How to Help Australia’s Animals
The ongoing Australian bushfires may have claimed the lives of over half a billion wild animals, according to ecologists at the University of Sydney. The fires have lasted for months, burning 12.35 million acres, destroying more than 1,400 homes and claiming the lives of at least 23 people. Many Australians, including Sydney’s mayor, have pointed to climate change as a key factor in causing the major drought that led to the fires’ severity and criticized the government for not taking greater environmental action.
Some of the bushfire victims include Australia’s most well-known animals: koalas. Koalas are particularly at risk as they are slow-moving, making it harder for them to escape from the blaze. They are also already threatened by significant habitat loss and the fires have only made their habitat shrink further.
"Up to 30% of their habitat has been destroyed," Australia's environment minister, Sussan Ley, said to the Australian Broadcasting Corporation. "We'll know more when the fires are calmed down and a proper assessment can be made."

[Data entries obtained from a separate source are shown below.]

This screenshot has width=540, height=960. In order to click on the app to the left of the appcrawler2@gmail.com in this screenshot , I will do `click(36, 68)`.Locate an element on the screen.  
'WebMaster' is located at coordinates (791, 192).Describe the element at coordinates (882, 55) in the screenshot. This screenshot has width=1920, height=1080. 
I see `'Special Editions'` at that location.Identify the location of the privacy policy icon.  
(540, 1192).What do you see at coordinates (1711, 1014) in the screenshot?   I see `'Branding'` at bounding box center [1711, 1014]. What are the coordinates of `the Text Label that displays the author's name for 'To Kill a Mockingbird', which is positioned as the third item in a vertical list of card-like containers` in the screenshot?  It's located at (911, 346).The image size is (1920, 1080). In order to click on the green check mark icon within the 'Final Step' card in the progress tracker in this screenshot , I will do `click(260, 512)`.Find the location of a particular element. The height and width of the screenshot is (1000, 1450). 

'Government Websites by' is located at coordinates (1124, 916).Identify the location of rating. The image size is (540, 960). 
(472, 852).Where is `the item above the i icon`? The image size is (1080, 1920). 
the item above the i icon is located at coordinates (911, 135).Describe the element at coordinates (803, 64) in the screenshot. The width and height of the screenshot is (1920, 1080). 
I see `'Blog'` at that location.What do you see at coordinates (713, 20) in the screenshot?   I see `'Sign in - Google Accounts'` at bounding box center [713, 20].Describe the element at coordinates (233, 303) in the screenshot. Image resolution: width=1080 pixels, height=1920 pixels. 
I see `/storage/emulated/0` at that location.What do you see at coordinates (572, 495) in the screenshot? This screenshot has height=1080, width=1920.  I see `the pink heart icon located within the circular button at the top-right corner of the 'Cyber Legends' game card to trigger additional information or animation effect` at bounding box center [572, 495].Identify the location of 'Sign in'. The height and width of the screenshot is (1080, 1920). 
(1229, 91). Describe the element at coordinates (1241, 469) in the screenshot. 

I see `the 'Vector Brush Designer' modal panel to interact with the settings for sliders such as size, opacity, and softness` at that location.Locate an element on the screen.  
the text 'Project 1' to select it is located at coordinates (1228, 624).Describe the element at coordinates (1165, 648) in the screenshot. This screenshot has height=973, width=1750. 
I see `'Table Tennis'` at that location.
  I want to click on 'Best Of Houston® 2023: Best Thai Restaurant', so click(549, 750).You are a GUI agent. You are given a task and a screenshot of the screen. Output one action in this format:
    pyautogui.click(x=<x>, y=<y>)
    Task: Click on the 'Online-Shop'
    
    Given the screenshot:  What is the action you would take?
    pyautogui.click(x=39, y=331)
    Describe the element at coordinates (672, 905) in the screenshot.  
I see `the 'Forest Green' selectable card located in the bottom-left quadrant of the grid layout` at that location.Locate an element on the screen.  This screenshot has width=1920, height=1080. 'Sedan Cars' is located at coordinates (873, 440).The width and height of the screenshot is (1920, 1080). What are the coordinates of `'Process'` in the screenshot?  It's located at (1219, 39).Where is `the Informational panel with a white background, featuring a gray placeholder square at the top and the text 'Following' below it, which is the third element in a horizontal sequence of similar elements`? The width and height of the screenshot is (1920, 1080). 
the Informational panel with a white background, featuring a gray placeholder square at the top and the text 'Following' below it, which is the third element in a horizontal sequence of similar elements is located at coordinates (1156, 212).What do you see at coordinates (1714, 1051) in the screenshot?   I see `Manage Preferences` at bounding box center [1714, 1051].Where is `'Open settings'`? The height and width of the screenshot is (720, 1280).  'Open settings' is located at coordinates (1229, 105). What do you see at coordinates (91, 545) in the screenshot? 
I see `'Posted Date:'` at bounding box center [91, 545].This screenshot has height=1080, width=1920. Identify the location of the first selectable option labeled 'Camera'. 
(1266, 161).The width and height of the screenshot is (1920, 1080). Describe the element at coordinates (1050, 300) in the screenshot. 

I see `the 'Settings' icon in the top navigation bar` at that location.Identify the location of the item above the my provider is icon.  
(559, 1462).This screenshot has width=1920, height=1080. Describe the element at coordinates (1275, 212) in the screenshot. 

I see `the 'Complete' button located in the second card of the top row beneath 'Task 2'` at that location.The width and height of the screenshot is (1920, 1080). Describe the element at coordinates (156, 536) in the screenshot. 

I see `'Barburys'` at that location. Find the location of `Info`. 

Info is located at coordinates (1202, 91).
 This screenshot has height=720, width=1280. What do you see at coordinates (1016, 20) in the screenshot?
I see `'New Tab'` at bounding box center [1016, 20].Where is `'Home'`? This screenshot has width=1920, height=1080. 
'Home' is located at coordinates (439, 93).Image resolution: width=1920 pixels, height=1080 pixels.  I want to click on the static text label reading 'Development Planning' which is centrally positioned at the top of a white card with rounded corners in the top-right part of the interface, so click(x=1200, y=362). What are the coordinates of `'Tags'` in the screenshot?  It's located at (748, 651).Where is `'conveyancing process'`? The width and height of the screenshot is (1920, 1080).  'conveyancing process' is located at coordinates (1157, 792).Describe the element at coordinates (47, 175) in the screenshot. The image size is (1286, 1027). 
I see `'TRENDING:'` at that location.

Almost 8,000 koalas have died since the fires started, representing about one-third of the koala population in their primary habitat, according to ecologists. One of the most notable animal deaths was that of Lewis the Koala. A video of him being rescued from a fire by an Australian grandmother went viral, but he later succumbed to his severe burns.
Along with animals, insects and plants that are vital to the natural ecosystem have been destroyed in the blaze. Ecologists are unsure how the environment will recover after the fires are successfully put out.
While there are many organizations assisting in battling the blaze, several are animal-specific:
• WIRES is an Australian nonprofit that specializes in wildlife rescue. It is caring for animals affected by the fire, such as those that are sick, orphaned or displaced.
• World Wildlife Fund Australia is concentrating its efforts on koala protection.
• Port Macquarie Koala Hospital has established a GoFundMe. It is caring for koalas with severe burns and treated Lewis the Koala. The hospital is establishing automatic drinking stations to give water to animals in areas affected by the fire. It is also planning to start a koala breeding program.
• RSPCA New South Wales is assisting in the evacuation and care of animals affected by the bushfires.
Donating to any of these organizations will help Australian animals in need.